ARTICLE
Mauryan Iconography
Mauryan iconography has also provided a sense of the large trade and political networks maintained by the empire, which is evidenced in certain similarities between art styles of associated regions and their syncretic use in Mauryan art and architecture. The degree to which outside influences affected Mauryan art has been heavily debated, with scholars taking differing positions partially based on how the evidence is weighed, and partially on their own leanings. Factors that have affected the debate around individual images such as the Didarganj Yakshi and the Sarnath lions include colonial era biases, early nationalistic and nativist views and more recent Marxist historiography.
Certain objects, such as the Rampurva capital bull, are speculated to have been made as a continuation of the bovine motifs on Indus Valley seals, whereas the floral motifs on multiple capitals seem similar to plant species and decorative patterns found in the Mediterranean region.
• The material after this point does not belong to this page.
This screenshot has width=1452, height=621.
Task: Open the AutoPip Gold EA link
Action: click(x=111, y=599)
Motifs of possible West Asian derivation are also seen in ringstones, which feature images of female fertility figures, as well as floral and geometrical patterns; however, it has been suggested that since many of these motifs, such as the blooming Tree of Life, were already part of a shared cultural history across West and South Asia before Mauryan rule, they cannot be described as native to, or borrowed from, any specific region.
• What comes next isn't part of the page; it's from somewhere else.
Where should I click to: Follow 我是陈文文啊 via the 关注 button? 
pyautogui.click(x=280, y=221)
Mauryan terracotta sculptures found in the Pataliputra and Taxila regions have a distinct and bold iconography with a somewhat cruder execution. These include both human and animal subjects, notably several female figures adorned with large, elaborate headdresses, tunics and diaphanous skirts. Some were shown standing on lotus pedestals, while others were depicted with shoulder wings and a prominent pubic mound, indicating that they may represent female deities linked to fertility cults or may have served as votive tablets. Some scholars have suggested that such figures may predate the Ashokan pillars and the more standardised iconography that they introduced.
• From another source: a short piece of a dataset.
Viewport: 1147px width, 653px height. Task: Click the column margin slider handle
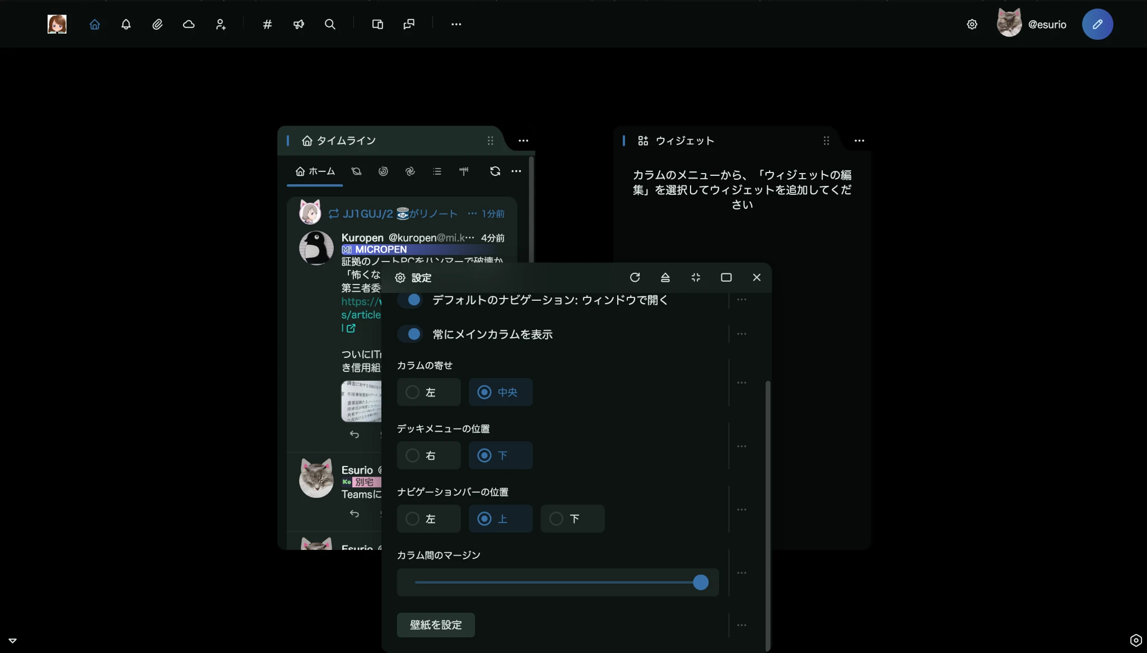(700, 582)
The deciphering of the edicts in the nineteenth century by European and Indian archeologists, and a renewed interest in Ashoka’s reign in recent years, has helped further an understanding of the Indian subcontinent’s ancient history. Ashoka became an important political symbol during the independence movement of the subcontinent, serving as a marker of the antiquity of Indian heritage and religious tolerance. Mauryan iconography associated with Ashoka was also carried forward into the political symbols of independent India. The dharmachakra was incorporated into the present form of the Indian tricolour in July 1947 as the twenty-four-spoked Ashoka chakra, and in 1950, the Sarnath capital was adopted as the state emblem.